* _Reading text_:
Methods and choice criteria

Liechtenstein relies on the transfer pricing methods recommended in the OECD TPG, with Article 31b paragraph 1 of the Tax Ordinance providing the legal basis. The ordinance explicitly recognises the standard methods: the Comparable Uncontrolled Price (CUP), Resale Price Method (RPM), Cost Plus Method (CPM), Transactional Net Margin Method (TNMM) and Profit Split Method (PSM). Furthermore, Article 31 paragraph 1(f) of the Tax Ordinance allows the tax administration to accept any other suitable method if the enumerated methods are not appropriate to reflect the arm’s length principle. In practice no other methods are used. Regarding selection, there is no statutory hierarchy; Liechtenstein applies the most appropriate method approach as recommended by the OECD TPG (Article 31b paragraph 1 of the Tax Ordinance).

Comparability and ranges

Pursuant to Article 31b paragraph 1 of the Tax Ordinance, Liechtenstein follows the comparability analysis guidance set out in Chapter III of the OECD TPG. There is no preference for domestic comparables over foreign comparables and the tax administration does not use secret comparables. The legislation permits the use of an arm’s length range and statistical measures; in practice various interquartile measures are applied. Comparability adjustments are allowed in practice when required to achieve reliable comparables.

Documentation and reporting

Liechtenstein requires taxpayers to prepare transfer pricing documentation. Article 31b paragraphs 2 to 5 of the Tax Ordinance form the basis for the filing requirement for Master File and Local File consistent with Annexes I and II to Chapter V of the OECD TPG. The Country-by-Country (CbC) reporting framework is implemented via the CbC Act and its Ordinance. The Tax Ordinance provides simplifications for small and smaller entities: the ordinance indicates that “smaller entities” are those with consolidated turnover of less than CHF 900 million but higher than CHF 51.8 million; such smaller groups must prepare a description of the business model, a list of all business relationships with related parties, the reasoning and the result of the transfer pricing method used (Article 31b paragraph 4). Entities in groups with consolidated turnover below CHF 51.8 million are required only to provide evidence, upon request, of compliance with the arm’s length principle.

* _Goals_:
• a. In the Liechtenstein transfer pricing passage, what consolidated turnover range defines "smaller entities"?
• b. Reproduce word for word everything in the Liechtenstein transfer pricing passage from "Methods and choice" down to "the Tax Ordinance).".
• c. Carry on the Liechtenstein transfer pricing passage from the point where it stops.
The data that comes next is separate from the Liechtenstein transfer pricing passage.

* _Given records_:
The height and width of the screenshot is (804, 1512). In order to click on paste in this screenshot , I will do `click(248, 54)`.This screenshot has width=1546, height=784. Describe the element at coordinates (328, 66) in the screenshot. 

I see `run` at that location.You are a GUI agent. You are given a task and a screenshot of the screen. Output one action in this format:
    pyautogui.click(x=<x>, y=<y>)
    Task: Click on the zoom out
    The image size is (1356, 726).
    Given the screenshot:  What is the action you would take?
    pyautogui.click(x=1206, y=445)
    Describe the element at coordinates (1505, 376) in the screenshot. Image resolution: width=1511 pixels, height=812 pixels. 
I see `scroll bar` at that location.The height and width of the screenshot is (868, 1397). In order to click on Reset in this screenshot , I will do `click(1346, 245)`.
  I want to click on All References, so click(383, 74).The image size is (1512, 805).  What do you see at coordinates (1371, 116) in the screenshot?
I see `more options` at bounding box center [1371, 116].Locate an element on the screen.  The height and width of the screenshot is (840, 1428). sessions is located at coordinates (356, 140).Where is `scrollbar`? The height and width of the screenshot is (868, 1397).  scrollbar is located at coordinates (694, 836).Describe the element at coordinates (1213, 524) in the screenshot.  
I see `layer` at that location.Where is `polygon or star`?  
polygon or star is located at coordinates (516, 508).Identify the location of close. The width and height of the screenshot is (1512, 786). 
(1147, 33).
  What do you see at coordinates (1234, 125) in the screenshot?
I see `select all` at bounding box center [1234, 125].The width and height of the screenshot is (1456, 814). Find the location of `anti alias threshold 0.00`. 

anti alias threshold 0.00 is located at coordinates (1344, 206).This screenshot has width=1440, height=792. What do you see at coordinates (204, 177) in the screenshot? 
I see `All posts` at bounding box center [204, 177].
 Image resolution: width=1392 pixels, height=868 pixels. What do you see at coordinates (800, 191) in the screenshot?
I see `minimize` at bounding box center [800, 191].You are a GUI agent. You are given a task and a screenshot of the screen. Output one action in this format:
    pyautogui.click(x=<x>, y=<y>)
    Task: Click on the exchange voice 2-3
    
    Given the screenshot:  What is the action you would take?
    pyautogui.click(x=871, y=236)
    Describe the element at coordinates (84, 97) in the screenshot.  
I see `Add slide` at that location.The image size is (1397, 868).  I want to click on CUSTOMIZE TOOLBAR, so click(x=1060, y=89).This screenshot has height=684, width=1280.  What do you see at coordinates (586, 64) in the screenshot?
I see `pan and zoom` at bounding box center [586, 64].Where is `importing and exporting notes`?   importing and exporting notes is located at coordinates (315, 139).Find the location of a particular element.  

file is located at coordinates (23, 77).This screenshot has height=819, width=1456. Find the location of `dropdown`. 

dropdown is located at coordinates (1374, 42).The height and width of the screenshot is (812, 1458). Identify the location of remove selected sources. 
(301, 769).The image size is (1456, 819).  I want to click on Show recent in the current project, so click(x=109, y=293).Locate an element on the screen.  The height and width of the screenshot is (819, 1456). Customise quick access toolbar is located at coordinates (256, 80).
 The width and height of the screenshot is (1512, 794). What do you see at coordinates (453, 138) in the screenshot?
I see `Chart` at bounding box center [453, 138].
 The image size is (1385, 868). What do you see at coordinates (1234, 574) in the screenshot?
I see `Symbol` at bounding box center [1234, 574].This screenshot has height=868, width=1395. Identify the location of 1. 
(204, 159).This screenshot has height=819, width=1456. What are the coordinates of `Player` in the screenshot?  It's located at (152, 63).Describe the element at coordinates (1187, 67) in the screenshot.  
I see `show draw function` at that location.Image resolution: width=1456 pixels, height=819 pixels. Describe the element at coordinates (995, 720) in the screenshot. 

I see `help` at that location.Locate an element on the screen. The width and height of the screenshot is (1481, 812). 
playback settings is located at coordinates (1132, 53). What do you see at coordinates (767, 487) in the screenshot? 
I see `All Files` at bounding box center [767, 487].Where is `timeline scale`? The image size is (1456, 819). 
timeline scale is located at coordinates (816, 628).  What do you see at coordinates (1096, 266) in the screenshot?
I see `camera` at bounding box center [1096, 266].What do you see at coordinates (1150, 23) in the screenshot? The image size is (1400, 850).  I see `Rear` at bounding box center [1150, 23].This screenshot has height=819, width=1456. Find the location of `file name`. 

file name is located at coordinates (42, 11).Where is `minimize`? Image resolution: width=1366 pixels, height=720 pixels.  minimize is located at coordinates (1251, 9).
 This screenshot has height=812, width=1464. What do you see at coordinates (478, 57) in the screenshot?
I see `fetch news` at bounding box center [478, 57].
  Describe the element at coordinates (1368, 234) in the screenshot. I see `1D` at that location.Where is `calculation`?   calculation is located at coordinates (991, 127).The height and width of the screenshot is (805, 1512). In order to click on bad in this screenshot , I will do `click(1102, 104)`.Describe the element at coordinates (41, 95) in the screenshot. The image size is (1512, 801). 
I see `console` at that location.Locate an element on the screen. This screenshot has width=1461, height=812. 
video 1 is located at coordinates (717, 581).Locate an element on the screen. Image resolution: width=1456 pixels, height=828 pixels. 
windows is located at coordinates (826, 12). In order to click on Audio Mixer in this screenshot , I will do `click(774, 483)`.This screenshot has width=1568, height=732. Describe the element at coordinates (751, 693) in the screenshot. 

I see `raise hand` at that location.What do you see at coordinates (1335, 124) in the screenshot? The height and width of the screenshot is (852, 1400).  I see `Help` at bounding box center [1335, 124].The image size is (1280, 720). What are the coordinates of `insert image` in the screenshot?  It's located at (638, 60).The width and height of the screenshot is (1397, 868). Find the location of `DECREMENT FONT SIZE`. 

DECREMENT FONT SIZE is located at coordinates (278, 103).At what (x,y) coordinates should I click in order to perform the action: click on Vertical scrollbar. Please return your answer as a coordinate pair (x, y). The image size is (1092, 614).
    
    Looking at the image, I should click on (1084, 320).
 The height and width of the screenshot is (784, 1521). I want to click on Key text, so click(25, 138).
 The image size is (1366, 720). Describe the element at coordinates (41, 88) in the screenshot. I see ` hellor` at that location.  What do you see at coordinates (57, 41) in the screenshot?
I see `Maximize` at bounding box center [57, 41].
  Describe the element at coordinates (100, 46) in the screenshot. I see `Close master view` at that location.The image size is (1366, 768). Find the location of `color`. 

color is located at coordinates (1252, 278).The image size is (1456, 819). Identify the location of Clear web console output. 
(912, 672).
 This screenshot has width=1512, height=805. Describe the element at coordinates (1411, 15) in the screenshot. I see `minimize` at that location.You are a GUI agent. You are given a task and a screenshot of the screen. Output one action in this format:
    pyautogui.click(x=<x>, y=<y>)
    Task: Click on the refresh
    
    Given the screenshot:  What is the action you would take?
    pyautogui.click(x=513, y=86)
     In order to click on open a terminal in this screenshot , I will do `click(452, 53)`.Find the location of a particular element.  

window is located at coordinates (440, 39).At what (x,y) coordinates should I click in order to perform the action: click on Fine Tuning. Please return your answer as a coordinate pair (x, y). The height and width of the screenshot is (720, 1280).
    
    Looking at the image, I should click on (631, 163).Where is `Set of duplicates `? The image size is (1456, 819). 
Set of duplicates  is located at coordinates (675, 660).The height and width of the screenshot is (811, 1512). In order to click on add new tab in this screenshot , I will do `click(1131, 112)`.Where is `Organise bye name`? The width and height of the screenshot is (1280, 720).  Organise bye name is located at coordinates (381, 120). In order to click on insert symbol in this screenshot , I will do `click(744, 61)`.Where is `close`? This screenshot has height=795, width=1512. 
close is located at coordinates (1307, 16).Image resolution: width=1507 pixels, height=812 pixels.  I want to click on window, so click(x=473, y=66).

* _Exercise results_:
• a. Consolidated turnover of less than CHF 900 million but higher than CHF 51.8 million.

• b.
Methods and choice criteria

Liechtenstein relies on the transfer pricing methods recommended in the OECD TPG, with Article 31b paragraph 1 of the Tax Ordinance providing the legal basis. The ordinance explicitly recognises the standard methods: the Comparable Uncontrolled Price (CUP), Resale Price Method (RPM), Cost Plus Method (CPM), Transactional Net Margin Method (TNMM) and Profit Split Method (PSM). Furthermore, Article 31 paragraph 1(f) of the Tax Ordinance allows the tax administration to accept any other suitable method if the enumerated methods are not appropriate to reflect the arm’s length principle. In practice no other methods are used. Regarding selection, there is no statutory hierarchy; Liechtenstein applies the most appropriate method approach as recommended by the OECD TPG (Article 31b paragraph 1 of the Tax Ordinance).

• c.
Regarding timing and formalities, Article 31b paragraph 6 of the Tax Ordinance requires that the documentation referred to in paragraphs 2 to 5 be filed upon request with the Fiscal Authority within 60 days and may be submitted in German or English. The CbC report must be filed with the Fiscal Authority within 12 months after the end of the reporting fiscal year, in German or English (Article 6 of the CbC Act). The profile does not provide detailed domestic guidance on specific CbC thresholds beyond the legal reference to the CbC Act.

Penalties and compliance incentives

The Tax Act and the CbC Act contain applicable sanctioning provisions. The Tax Act provides for general penalties under Article 135 et seq. If a person willfully or negligently fails to comply with the documentation obligation, financial penalties of up to CHF 10,000 may be imposed. The CbC Act contains penalty provisions (Articles 20 et seq.) establishing fines for violations of the filing obligation, including failure to file, late filing and inaccurate filing of the CbC report, of up to CHF 250,000.

Safe harbours and simplifications

For intragroup financial transactions, the Fiscal Authority issues a circular containing safe harbour rules (available in German via Onlineschalter under “Zinssätze für die Berechnung der geldwerten Leistungen”) that defines currency-specific interest rates for loans to or from related parties. These rates are considered a safe haven, while taxpayers retain the right to demonstrate deviating interest rates based on a detailed transfer pricing study. Article 54 of the Tax Act also limits deduction of interest on equity so that it may not give rise to or increase a loss for the period.

APAs, rulings and MAP

Liechtenstein provides administrative mechanisms to prevent and resolve transfer pricing disputes. Rulings and Advance Pricing Agreements (APAs) are available, including unilateral, bilateral and multilateral APAs; Mutual Agreement Procedures (MAP) are likewise available. The legal basis for rulings and APAs is Article 93a of the Tax Act in conjunction with Article 38a of the Tax Ordinance. No general time period for an APA is specified in the profile. An APA application may request a rollback to prior tax years provided the facts supporting the APA are identical to those prior years and the statute of limitations has not expired. The legal provisions for MAP are contained in Article 124 of the Tax Act, in the respective Double Taxation Agreements and in associated fact sheets on MAP.

Secondary adjustments, year‑end adjustments and other administrative matters

Year-end adjustments are permitted: financial statements may be changed to make year-end adjustments until they are formally approved by the competent corporate organ. Secondary adjustments are made in practice; Liechtenstein generally applies the deemed dividend and deemed equity contributions approach for secondary adjustments.

Attribution of profits to permanent establishments

Liechtenstein follows the Authorised OECD Approaches (AOA) for attributing profits to permanent establishments. The AOA is applied in Liechtenstein’s tax treaties with ten jurisdictions: Andorra, Germany, Guernsey, Iceland, Jersey, Monaco, the Netherlands, Switzerland, Hungary and the UAE. Except for the treaty with Austria, Liechtenstein has no pre-2008 treaties; the authorities consider that the 2008 updates to the Commentary to Article 7 (which incorporated parts of the AOA) apply in practice to older treaties as well, and therefore the AOA is applied functionally to Austria where appropriate.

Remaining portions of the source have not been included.